The upshot is that, whether or not the NSA gathers its own domestic intelligence on citizens, they get access to it from other agencies.

Jackpine Radical

(45,274 posts)
136. Not really.
Tue Aug 6, 2013, 09:44 AM
Aug 2013

Prohibition & the drug war have nothing to do with decreasing drug usage, and everything to do with collecting information, justifying a militarized police, and controlling the citizenry.

Jackpine Radical

(45,274 posts)
148. It was used to suppress antiwar dissent in the Nixon years.
Tue Aug 6, 2013, 01:09 PM
Aug 2013

Dirty fuckin' hippies and all that.

As for later accretions of power & connections--ever hear of "mission creep?"

TeamPooka

(24,218 posts)
150. actually is was originally done in 1937 to control the Mexican population...
Tue Aug 6, 2013, 02:09 PM
Aug 2013

so you don't really know the history of cannabis prohibition.

Jackpine Radical

(45,274 posts)
151. Indeed I do know that history. Anslinger and all that.
Tue Aug 6, 2013, 02:13 PM
Aug 2013

I was referring specifically to the escalation that happened beginning with Nixon's "War on Drugs."

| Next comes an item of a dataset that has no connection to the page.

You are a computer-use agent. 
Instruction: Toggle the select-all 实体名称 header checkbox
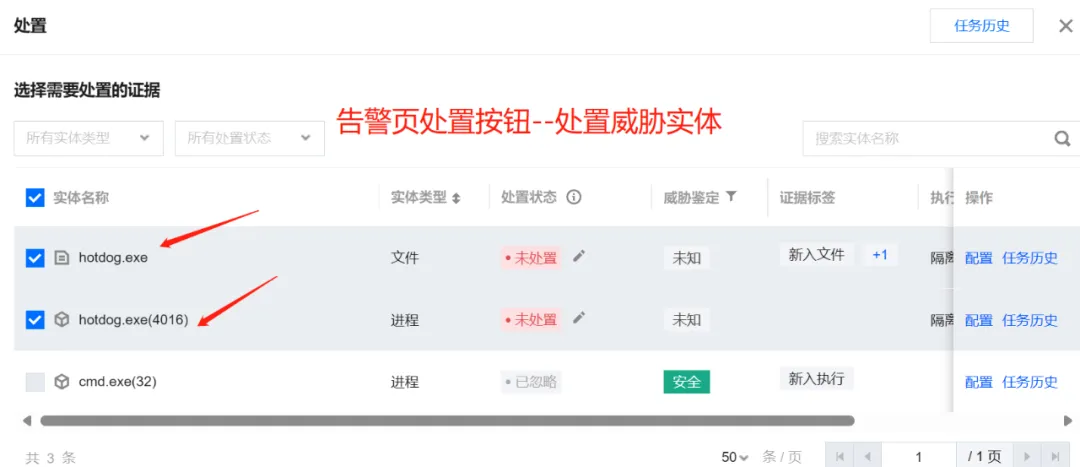pyautogui.click(x=35, y=198)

As a participant in the antiwar movement, mostly in Madison WI in the period 1969-74, I saw how the "drug war" was implemented to suppress civil disobedience.

Jackpine Radical

(45,274 posts)
130. I really appreciate your letting me know.
Tue Aug 6, 2013, 09:13 AM
Aug 2013

I don't ordinarily catch his show, and wouldn't have known otherwise.

sellitman

(11,606 posts)
154. He had a whole segment on it.
Tue Aug 6, 2013, 03:33 PM
Aug 2013

Pretty cool. He podcasts his show I bet you could find it.

Who says he don't know Jack?

Jackpine Radical

(45,274 posts)
155. This would be the second time he picked up one of my DU rants.
Tue Aug 6, 2013, 03:34 PM
Aug 2013

The first was a long time ago, a list of what I thought liberalism means.

truedelphi

(32,324 posts)
156. Well that is just so special.
Tue Aug 6, 2013, 06:33 PM
Aug 2013

Now I am sure most of us here will feel totally secure in our privacy and in our Fourth Amendment rights.